• EXCERPTED TEXT:
>> Begin
The Red Sea, a key shipping route, is becoming an arena of confrontation between Israel and Iran, with Sudan and Eritrea key targets by both sides in a strategic contest that’s likely to intensify in the months ahead,” began the article.

Anyone, who has seen map of the Middle East will know that it’s land-locked Israel which needs Red Sea for its import/export activities. Iran, contrary to that, has several land routes through Afghanistan, Pakistan and Iraq to handle such activities. However, Iran does need a strong navy presence in the Persian Gulf especially its national interests in the Strait of Harmuz. It also needs a powerful navy to help its friendly states in the region (Syria, Sudan, Lebanon and Gaza) in stopping the Zionist entity from exploiting their oil and water resorces discovered under the waters of the Eastern Mediterranean Sea, which connects the coasts of Lebanon, Gaza, Cyprus and Israel.

Islamist government in Khartoum has long developed close relation with Tehran to counter Israeli aggression. Eritrea, a Muslim-majority country, strategically located on the Horn of Africa, has a long history of Israeli military involvement during its decades-long occupation by the Christian-ruled Ethiopia. Former Ethopian King Haile Selassie’s 3100-strong ‘Emergency Police’ was trained and armed by the Israeli forces and Mossad. The King had allowed Israel to build its second largest naval base outside Israel at Eritrea’s Dahlak’s Island on the shore of the Red Sea. Israel has used this base for conducting intelligence-gathering operations and bullying African states.

Israel intends to station some of its German supplied four nuclear submarine  at this base in Eritrea. Eritrea received its independence from Christian-ruled Ethiopia in 1991 after a long bloody resistance. As the result, Ethiopia lost its two ports Massawa and Assab on the Red Sea. The other ports on the Red Sea, are Suez and Al Qusayr in Egypt, Port Sudan and Sawakin in Sudan, Jeddah in Saudi Arabia, and Al Hudaydah and Mocha (Al Mukha) in Yemen.

Eritrea (popl. 3.5 million) a former Ottoman territory, was occupied by Italy after WW I. In 1952, United Nations gave Eritrea to Ethiopia as a ‘gift’. Anyone holding Eritrea controlled the southern entrance to the Red Sea, and thus all traffic between the Mediterranean and the Indian Ocean. Moreover, Eritrea provides a port opening onto the sea for Ethiopia (popl. 85 million – 50% Christians, 50% Muslims).
>> End
• EXERCISE:
Please write what comes next in the Red Sea text, starting right after its final sentence. The lines after this point are separate material, unrelated to the Red Sea text.

Records:
>> Begin
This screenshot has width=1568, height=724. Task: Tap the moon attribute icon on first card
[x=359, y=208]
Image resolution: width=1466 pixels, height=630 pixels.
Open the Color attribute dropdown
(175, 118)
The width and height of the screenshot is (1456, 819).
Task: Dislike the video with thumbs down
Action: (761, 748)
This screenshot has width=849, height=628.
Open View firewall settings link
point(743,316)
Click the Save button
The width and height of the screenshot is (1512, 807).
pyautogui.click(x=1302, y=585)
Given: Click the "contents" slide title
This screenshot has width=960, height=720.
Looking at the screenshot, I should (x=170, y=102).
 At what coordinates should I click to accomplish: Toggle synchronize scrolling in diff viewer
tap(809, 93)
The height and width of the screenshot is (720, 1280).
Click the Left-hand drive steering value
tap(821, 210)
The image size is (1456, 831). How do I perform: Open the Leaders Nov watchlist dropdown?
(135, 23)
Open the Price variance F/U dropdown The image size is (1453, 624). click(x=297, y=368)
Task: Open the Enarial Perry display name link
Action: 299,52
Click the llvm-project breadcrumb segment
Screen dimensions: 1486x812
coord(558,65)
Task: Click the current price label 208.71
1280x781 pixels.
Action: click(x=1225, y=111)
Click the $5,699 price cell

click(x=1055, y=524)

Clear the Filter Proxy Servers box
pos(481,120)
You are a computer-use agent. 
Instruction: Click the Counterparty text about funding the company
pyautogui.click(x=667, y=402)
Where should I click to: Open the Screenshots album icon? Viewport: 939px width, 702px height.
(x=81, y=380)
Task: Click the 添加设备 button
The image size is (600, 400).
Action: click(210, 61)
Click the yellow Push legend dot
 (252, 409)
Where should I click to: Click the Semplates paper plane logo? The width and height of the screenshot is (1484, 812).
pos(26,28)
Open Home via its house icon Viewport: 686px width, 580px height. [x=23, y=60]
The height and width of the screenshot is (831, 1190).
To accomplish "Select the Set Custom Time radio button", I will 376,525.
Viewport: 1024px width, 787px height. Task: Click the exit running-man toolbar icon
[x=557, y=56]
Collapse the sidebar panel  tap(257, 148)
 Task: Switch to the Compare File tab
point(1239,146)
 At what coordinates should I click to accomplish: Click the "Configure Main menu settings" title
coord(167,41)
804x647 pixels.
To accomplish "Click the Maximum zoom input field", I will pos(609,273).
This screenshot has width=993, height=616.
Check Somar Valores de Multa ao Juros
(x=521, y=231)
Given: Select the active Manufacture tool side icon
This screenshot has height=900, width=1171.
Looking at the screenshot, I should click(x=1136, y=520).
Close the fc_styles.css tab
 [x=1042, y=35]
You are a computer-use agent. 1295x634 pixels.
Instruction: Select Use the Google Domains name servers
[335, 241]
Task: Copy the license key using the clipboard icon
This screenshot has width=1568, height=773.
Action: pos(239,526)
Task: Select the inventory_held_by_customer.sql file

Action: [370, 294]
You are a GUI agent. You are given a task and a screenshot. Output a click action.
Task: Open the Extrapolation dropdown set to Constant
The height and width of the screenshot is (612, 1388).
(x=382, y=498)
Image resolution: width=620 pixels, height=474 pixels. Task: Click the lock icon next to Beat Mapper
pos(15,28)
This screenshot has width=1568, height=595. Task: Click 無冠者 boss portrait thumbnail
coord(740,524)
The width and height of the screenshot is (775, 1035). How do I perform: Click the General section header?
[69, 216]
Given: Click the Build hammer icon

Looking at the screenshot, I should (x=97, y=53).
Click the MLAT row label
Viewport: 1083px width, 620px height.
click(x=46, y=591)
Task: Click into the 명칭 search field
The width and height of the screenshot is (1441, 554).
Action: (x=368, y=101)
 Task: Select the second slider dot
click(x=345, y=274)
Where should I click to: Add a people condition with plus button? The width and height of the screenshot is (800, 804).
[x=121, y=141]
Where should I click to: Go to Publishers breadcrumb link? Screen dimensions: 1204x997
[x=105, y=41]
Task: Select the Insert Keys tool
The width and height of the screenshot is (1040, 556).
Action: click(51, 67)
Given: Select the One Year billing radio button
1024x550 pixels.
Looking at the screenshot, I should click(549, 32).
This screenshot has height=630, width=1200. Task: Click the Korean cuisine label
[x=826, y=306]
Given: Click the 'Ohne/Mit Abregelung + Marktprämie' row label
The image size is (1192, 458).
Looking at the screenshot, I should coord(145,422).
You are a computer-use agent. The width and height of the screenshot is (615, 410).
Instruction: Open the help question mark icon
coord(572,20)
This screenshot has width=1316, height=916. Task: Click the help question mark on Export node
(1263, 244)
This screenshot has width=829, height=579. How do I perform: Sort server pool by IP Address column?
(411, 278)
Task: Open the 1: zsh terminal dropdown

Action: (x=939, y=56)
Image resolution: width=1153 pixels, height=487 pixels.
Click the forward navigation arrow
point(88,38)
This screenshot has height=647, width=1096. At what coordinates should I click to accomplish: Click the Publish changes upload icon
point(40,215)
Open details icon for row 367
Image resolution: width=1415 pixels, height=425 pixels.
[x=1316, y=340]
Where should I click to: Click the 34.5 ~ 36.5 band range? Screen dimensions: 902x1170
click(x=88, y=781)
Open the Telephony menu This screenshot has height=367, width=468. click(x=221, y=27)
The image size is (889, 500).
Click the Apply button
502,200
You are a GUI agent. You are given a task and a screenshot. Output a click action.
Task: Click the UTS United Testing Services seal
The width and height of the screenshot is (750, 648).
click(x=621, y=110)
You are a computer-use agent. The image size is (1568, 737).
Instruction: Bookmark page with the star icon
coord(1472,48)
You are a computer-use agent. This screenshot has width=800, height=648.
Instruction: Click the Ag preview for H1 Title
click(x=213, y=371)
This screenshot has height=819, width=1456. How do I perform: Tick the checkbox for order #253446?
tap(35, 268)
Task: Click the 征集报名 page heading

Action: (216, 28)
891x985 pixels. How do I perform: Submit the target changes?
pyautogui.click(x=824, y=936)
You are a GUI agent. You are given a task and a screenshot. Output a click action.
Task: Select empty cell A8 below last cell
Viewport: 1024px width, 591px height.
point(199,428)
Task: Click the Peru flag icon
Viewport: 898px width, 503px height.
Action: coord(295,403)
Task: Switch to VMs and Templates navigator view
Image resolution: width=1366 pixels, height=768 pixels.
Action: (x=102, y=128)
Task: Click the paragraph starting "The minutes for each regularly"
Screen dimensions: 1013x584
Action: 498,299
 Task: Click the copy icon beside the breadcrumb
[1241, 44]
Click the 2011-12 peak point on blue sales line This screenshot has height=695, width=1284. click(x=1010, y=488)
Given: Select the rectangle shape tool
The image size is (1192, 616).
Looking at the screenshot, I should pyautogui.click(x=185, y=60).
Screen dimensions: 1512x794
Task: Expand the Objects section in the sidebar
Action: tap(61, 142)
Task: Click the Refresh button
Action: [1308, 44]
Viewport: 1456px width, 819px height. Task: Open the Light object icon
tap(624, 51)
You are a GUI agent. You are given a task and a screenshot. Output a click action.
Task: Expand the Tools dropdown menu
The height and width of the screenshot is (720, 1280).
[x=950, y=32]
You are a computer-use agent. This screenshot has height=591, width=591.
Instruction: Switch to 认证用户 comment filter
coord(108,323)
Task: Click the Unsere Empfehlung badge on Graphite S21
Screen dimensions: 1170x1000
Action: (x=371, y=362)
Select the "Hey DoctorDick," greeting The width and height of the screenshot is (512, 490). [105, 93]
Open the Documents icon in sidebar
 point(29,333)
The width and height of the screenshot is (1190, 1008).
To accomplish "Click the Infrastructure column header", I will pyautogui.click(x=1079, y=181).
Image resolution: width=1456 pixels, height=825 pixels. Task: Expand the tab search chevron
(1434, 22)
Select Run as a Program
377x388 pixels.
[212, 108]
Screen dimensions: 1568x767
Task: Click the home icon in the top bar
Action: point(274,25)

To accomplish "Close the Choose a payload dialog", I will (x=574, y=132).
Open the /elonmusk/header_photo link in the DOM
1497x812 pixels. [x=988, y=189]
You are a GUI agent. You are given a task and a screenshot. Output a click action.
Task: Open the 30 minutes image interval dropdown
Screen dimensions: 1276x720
>> End
• ANSWER FOR THIS EXERCISE:
Theodor Herzl chaired the first conference of World Zionist Congress in Basel (Switzerland) on August 29, 1897. The main agenda of the conference was to campaign for the establishment of Eretz-Israel (Greater Israel) in Ottoman Palestine by applying every mean to populate Palestine with European Jews. The leaders of the Zionist organization, even then, had realized the strategic importance of the Red Sea (which leads to Suez Cannal, Mediterranean and Dead Sea) being the only Sea route open to their land-locked Eretz-Israel dream. The proposed map of Eretz-Israel which was presented by Theodor Herzl (d. 1904), wrote in his Diaries, vol. II, page 711: “The area of Jewish State stretches from the Brook of Egypt to the Euphrate”. This map of future Eretz Israel inscribed on Israel’s 10-agora coin, showing the Zionist entity stretching from “the Mediterranean to Mesopotamia and from Red Sea to Euphrate and upto Medinnah in Saudi Arabia.”.
 
For decades, thanks to pro-US regimes contolling Egypt, Sudan, Ethiopia (Eritrea) and Yemen – Israel’s Navy and shipping have dominated the Red Sea. Last year, Iranian navy ships passed through Suez Canal for the first time after 30 years. Since then, Iran has been building its regional contact to confront Israel’s naval supremacy in the Red Sea.
 
Late in October, the Iranian Navy’s 22nd fleet of warship had docked in Port Sudan for the first time. In February 2012, two Iranian naval vessels docked at Syrian port of Tartous for the first time. In December 2012, two Iranian war ships reached Port of Sudan after passing through the strategic Strait of Bab el-Mandeb and Red Sea. Iran’s action was in response to Israel’s recent bombing of a Khartoum military factory and 8-day airstrikes over Gaza Strip.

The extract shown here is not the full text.